▶ _Data to examine_
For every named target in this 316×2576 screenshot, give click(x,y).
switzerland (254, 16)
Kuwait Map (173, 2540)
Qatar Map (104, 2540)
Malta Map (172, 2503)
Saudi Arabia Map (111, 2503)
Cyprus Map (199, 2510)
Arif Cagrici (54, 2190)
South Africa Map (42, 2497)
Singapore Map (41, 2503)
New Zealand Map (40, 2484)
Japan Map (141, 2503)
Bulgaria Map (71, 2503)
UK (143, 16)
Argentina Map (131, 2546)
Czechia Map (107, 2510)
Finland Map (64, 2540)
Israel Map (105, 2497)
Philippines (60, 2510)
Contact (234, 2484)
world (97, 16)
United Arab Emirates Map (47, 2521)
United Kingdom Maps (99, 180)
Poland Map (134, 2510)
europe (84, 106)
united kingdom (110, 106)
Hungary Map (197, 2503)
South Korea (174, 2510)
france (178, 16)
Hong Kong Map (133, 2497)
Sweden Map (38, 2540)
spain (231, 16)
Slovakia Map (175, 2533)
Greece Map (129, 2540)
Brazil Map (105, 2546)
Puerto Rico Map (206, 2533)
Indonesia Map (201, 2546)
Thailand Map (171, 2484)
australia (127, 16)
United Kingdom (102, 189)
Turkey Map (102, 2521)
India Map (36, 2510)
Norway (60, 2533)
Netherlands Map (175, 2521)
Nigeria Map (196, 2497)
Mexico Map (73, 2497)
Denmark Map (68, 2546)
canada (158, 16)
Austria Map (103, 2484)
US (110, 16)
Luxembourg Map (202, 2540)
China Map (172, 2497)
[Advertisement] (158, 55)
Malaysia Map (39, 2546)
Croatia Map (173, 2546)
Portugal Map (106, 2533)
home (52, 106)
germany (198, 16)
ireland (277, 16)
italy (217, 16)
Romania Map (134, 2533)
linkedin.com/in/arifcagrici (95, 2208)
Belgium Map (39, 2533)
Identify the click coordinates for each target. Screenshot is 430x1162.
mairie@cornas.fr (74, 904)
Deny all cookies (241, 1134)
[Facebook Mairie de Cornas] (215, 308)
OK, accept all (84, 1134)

▶ _Brief_
For this exercise, the answer is the lines from the one containing "United Kingdom Maps (99, 180)" through the end of the listing above, reproduced exactly.

▶ _Answer below_
United Kingdom Maps (99, 180)
Poland Map (134, 2510)
europe (84, 106)
united kingdom (110, 106)
Hungary Map (197, 2503)
South Korea (174, 2510)
france (178, 16)
Hong Kong Map (133, 2497)
Sweden Map (38, 2540)
spain (231, 16)
Slovakia Map (175, 2533)
Greece Map (129, 2540)
Brazil Map (105, 2546)
Puerto Rico Map (206, 2533)
Indonesia Map (201, 2546)
Thailand Map (171, 2484)
australia (127, 16)
United Kingdom (102, 189)
Turkey Map (102, 2521)
India Map (36, 2510)
Norway (60, 2533)
Netherlands Map (175, 2521)
Nigeria Map (196, 2497)
Mexico Map (73, 2497)
Denmark Map (68, 2546)
canada (158, 16)
Austria Map (103, 2484)
US (110, 16)
Luxembourg Map (202, 2540)
China Map (172, 2497)
[Advertisement] (158, 55)
Malaysia Map (39, 2546)
Croatia Map (173, 2546)
Portugal Map (106, 2533)
home (52, 106)
germany (198, 16)
ireland (277, 16)
italy (217, 16)
Romania Map (134, 2533)
linkedin.com/in/arifcagrici (95, 2208)
Belgium Map (39, 2533)
Identify the click coordinates for each target. Screenshot is 430x1162.
mairie@cornas.fr (74, 904)
Deny all cookies (241, 1134)
[Facebook Mairie de Cornas] (215, 308)
OK, accept all (84, 1134)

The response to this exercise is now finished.